Slum2School Drives Awareness on Sickle Cell in Makoko
On Saturday, our volunteer team together with the Sickle Cell Aid Foundation (SCAF) carried out our end of the quarter medical outreach in Makoko to drive awareness on sickle cell disease (SCD). The goal of the intervention was to create awareness about the disease amongst parents and provide the children living with SCD access to healthcare.
Sickle Cell Disease in Nigeria
According to research, Nigeria has one of the highest cases of sickle cell diseases (SCD), as an estimated 150,000 children are born yearly with the red blood cell disorder. It is estimated that 70-90% of children with heredity disorder will die before the age of 5. In sub-Saharan Africa, at least 650 children die daily from SCD.
However, the World Health Organization (WHO) posits that about 70% of the death tolls can be avoided if people have access to cost diagnostic and treatment plans. “In previous years, we lost a number of beneficiaries who were unaware of their blood genotype or the need for specific care in some cases,” stated Ella Togun, Slum2School Africa, Programs Manager.
In Nigeria, access to public health plans and medical care that could reduce morbidity and mortality is hardly accessible. Yearly, over 300,000 babies are born with SCD, by 2050 this number is expected to reach 400,000 individuals. As of 2020, almost 90% of the world’s SCD population lives in India, Nigeria, and the Democratic Republic of Congo (DRC).
Tackling Sickle Cell Disease in Nigeria
There are several public health procedures that need to be put in place to reduce the mortality rate of children with SCD living in resource-poor countries like Nigeria. Togun stated that “the medical team was able to carry out the Sickle cell intervention in some of our communities as September was Sickle Cell Awareness month,” Ms. Togun stated.

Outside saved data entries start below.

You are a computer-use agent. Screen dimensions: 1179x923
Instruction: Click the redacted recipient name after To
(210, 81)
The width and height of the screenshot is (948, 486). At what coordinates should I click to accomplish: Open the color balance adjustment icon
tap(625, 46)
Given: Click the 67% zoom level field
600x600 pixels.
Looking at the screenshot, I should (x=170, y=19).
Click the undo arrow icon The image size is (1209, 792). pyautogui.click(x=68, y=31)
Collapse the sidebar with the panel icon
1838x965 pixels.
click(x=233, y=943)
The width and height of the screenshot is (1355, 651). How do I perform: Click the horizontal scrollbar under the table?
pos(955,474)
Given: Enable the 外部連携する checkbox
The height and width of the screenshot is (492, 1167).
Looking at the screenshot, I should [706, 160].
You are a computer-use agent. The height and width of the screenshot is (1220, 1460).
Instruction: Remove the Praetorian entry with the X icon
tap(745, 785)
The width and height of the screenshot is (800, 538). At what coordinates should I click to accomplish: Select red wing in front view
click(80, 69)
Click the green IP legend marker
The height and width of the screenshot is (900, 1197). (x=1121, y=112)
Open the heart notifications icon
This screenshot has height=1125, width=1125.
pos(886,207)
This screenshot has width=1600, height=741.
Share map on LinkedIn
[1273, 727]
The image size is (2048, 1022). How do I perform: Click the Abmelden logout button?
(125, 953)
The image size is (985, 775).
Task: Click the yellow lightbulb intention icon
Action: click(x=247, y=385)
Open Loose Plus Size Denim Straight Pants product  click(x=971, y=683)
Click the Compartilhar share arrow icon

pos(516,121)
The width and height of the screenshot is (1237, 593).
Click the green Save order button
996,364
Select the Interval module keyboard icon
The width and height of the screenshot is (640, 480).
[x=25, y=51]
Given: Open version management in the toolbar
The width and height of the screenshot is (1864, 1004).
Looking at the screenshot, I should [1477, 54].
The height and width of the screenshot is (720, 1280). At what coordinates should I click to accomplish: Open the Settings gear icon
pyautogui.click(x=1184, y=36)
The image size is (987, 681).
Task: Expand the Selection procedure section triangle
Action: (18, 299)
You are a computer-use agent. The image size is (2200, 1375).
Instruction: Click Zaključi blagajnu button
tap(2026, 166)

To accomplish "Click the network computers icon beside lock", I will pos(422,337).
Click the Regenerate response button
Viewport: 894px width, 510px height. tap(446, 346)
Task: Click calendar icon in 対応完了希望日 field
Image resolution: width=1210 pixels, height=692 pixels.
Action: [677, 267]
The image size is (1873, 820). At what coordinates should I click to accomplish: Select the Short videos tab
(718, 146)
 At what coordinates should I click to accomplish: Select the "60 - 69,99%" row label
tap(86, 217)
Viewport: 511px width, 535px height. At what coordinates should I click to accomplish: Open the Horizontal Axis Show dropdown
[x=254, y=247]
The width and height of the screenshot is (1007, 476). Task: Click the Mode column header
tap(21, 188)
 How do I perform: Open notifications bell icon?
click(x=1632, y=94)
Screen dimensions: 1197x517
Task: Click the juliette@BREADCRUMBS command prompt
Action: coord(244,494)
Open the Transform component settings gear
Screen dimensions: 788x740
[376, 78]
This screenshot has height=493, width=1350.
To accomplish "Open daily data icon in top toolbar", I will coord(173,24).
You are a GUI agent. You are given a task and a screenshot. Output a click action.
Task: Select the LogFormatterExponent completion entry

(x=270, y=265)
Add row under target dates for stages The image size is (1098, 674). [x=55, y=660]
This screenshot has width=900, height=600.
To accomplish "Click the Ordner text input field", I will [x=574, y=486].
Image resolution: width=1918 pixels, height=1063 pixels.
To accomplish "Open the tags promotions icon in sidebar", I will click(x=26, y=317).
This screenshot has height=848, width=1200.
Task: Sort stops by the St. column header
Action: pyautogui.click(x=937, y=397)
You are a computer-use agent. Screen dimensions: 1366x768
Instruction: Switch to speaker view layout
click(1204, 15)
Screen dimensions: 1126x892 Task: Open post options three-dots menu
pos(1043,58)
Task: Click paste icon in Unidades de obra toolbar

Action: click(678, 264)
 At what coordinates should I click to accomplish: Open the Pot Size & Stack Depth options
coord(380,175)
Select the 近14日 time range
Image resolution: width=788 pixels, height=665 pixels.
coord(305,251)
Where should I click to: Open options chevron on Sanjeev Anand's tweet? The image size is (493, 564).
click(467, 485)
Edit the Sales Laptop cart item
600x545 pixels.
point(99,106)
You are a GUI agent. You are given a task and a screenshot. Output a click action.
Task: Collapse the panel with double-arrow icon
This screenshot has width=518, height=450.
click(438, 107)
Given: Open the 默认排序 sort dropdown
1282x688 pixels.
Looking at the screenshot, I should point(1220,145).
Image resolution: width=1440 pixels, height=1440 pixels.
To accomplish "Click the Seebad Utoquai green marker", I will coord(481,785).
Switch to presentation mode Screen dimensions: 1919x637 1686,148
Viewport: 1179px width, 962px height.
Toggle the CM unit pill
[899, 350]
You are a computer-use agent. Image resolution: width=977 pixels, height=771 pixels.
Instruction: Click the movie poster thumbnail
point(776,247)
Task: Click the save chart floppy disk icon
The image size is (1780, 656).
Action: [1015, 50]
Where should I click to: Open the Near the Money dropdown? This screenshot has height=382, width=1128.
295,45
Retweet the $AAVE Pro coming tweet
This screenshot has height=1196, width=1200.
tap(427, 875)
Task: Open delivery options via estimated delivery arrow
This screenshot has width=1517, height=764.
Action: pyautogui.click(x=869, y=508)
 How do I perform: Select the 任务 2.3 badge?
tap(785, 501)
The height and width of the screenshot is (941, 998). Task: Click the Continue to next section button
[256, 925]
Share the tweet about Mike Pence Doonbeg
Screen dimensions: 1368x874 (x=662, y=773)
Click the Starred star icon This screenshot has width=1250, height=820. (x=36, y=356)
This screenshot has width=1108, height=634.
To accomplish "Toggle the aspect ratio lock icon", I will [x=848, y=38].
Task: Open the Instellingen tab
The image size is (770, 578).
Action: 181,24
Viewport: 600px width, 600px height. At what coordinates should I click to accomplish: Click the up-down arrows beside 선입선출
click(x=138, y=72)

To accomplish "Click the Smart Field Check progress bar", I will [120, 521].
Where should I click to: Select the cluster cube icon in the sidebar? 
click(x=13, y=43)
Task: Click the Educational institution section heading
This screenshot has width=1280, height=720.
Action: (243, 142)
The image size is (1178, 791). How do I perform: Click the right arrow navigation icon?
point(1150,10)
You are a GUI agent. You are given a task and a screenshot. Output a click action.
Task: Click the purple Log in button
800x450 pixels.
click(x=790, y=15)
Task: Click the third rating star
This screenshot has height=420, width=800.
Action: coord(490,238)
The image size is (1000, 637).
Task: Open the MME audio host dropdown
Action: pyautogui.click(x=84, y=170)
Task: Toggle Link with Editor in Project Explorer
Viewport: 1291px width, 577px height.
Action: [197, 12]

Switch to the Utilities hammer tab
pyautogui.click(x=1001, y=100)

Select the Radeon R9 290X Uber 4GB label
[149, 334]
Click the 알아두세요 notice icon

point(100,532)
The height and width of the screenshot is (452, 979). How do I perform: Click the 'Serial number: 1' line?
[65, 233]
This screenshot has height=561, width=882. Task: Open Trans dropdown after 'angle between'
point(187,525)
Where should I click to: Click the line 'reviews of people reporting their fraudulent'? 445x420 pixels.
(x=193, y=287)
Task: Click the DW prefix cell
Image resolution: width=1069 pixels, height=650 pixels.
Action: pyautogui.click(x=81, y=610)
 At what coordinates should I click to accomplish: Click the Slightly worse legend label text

Simple preventions such as parental education on ways to detect splenic sequestration, newborn screening, and seeking medical attention for febrile children can help increase the survival rate of children living with SCD. Much like the end goal of the intervention, educating people living in rural areas about the dangers of SCD, genotype, and when to seek attention, can significantly reduce mortality rate as well as those living with SCD.
“As health practitioners, although this was not unfamiliar, we made sure we interacted extensively with Sickle cell warriors who had lived with this experience to truly understand what life is as a warrior and how best to communicate with our beneficiaries with the SS genotype,” Ms.Togun.
Partnering with SCAF in Makoko
Our volunteer team along with the SCAF team met a beneficiary who was going through a severe crisis and was receiving some care at home. We are so thankful, that with the help of @scafnigeria, the child is now receiving proper care and support.
We gave out blood genotype results to over 400 beneficiaries and community members who we had previously carried out genotype testing. For efficiency and sustainability, we trained community volunteers to become Sickle Cell champions in the communities.
Our visit highlighted a huge need. We met families with multiple warriors and a lot of people who had no idea of the implications of their reproductive decisions. There is definitely more work to be done, we need to test more people and have a larger scale sensitization. We thank our volunteers and partners at Scafnigeria who are always available to ensure access to health care for beneficiaries and members of the community.”
Are you aware of your blood genotype or that of your kids?